→ Exercise prompt
Rewrite the records below, from the line containing "This screenshot has height=796, width=1315." through the line containing "Select the 1", as a numbered list with blank lines omitted.

→ Entries shown

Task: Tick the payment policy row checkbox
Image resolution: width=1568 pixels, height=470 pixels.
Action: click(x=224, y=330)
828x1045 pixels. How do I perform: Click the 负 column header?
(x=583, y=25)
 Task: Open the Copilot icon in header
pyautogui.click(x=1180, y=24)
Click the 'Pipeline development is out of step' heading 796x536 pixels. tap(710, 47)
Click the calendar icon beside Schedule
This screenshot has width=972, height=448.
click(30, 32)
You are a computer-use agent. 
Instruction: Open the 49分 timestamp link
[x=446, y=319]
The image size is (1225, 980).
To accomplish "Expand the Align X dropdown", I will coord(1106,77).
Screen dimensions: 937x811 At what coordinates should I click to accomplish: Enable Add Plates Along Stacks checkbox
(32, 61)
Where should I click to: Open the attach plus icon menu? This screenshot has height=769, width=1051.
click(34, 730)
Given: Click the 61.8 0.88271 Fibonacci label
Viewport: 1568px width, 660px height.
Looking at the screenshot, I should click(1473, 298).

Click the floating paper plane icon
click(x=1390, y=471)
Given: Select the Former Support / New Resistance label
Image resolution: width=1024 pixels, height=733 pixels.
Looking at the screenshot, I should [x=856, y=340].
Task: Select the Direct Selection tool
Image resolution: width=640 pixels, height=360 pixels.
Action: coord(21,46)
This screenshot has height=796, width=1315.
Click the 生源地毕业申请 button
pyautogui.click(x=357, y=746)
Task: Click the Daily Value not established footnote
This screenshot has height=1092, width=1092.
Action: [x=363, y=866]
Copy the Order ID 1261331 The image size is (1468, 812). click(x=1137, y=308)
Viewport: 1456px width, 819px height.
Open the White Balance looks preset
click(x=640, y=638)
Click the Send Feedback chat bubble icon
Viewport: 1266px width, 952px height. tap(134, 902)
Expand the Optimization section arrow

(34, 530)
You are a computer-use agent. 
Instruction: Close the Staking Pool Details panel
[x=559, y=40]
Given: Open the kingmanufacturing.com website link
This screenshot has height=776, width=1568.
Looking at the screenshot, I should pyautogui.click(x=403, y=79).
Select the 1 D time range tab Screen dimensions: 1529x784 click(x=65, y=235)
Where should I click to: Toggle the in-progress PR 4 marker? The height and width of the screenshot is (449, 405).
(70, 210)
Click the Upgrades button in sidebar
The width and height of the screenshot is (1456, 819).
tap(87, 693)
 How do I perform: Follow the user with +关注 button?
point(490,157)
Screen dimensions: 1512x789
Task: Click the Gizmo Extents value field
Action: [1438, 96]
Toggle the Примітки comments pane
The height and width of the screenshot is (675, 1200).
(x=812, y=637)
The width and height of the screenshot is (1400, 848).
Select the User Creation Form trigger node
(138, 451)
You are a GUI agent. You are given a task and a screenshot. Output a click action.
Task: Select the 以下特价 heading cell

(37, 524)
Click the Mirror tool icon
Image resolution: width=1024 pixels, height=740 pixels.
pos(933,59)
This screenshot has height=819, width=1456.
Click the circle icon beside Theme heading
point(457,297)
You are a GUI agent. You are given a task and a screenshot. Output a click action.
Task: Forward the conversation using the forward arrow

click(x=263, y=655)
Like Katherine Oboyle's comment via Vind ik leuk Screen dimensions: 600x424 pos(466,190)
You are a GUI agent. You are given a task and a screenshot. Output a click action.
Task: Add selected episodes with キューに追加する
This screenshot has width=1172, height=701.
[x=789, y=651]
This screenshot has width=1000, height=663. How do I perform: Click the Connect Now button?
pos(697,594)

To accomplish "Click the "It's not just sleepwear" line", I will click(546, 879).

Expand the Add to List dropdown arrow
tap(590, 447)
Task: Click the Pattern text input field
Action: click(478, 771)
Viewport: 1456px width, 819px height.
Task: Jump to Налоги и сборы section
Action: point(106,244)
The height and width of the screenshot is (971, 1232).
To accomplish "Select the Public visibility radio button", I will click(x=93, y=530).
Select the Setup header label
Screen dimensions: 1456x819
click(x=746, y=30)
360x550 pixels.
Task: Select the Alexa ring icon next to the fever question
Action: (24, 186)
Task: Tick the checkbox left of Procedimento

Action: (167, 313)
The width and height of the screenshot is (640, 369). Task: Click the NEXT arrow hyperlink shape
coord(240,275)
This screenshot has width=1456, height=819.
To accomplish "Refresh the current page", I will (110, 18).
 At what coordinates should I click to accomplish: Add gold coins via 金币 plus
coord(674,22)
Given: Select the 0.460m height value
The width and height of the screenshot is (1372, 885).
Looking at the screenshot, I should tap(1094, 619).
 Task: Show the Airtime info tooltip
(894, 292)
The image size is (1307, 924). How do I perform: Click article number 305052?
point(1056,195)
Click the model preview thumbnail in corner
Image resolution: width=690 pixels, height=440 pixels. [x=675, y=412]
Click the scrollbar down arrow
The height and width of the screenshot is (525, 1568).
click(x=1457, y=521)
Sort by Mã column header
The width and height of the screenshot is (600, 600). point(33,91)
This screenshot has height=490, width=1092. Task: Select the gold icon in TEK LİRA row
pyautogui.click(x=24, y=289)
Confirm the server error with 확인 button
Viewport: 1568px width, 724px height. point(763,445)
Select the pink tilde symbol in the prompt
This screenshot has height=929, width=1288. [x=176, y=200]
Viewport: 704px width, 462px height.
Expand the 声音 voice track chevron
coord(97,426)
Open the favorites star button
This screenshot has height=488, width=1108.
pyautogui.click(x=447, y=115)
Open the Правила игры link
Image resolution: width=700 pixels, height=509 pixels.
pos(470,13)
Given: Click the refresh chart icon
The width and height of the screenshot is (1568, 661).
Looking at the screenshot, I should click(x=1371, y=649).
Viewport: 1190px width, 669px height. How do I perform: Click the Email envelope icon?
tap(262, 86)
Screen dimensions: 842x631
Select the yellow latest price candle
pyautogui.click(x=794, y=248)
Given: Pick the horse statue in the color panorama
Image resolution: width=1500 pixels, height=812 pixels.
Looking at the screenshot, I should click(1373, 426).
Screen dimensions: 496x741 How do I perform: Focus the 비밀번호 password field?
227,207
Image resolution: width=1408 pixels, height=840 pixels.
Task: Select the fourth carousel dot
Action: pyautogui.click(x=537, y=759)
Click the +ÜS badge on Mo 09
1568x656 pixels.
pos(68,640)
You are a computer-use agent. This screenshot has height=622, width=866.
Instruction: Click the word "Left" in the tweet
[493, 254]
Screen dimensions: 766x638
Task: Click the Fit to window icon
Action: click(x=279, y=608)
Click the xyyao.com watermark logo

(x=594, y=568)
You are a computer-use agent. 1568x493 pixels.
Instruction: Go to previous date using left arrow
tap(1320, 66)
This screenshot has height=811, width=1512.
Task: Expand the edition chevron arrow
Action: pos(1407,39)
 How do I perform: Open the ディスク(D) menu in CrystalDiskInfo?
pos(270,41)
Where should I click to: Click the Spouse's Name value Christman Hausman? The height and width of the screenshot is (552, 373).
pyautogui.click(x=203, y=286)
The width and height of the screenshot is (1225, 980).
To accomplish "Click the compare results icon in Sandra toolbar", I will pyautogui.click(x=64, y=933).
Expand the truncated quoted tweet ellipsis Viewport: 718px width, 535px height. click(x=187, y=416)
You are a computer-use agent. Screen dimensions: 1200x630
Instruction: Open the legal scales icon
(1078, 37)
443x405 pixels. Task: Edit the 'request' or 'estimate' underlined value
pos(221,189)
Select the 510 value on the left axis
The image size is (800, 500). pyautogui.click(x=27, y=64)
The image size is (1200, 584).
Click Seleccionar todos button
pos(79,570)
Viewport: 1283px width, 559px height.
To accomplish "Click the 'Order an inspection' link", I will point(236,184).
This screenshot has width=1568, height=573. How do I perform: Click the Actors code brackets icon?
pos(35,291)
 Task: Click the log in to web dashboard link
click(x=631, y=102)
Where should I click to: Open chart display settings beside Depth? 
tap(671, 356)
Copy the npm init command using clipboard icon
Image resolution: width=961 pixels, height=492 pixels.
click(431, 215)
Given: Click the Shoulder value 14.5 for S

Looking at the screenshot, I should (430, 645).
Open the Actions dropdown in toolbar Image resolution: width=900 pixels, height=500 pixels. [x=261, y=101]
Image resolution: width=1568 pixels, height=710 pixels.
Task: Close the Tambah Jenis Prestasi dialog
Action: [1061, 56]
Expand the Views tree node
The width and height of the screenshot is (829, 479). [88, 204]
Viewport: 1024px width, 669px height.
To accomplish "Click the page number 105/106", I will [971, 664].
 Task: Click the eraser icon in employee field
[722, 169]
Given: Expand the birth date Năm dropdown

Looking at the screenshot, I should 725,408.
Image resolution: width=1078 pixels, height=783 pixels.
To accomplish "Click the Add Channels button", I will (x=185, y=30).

→ Response for this exercise
1. This screenshot has height=796, width=1315.
2. Click the 生源地毕业申请 button
3. pyautogui.click(x=357, y=746)
4. Task: Click the Daily Value not established footnote
5. This screenshot has height=1092, width=1092.
6. Action: [x=363, y=866]
7. Copy the Order ID 1261331 The image size is (1468, 812). click(x=1137, y=308)
8. Viewport: 1456px width, 819px height.
9. Open the White Balance looks preset
10. click(x=640, y=638)
11. Click the Send Feedback chat bubble icon
12. Viewport: 1266px width, 952px height. tap(134, 902)
13. Expand the Optimization section arrow
14. (34, 530)
15. You are a computer-use agent. 
16. Instruction: Close the Staking Pool Details panel
17. [x=559, y=40]
18. Given: Open the kingmanufacturing.com website link
19. This screenshot has height=776, width=1568.
20. Looking at the screenshot, I should pyautogui.click(x=403, y=79).
21. Select the 1 D time range tab Screen dimensions: 1529x784 click(x=65, y=235)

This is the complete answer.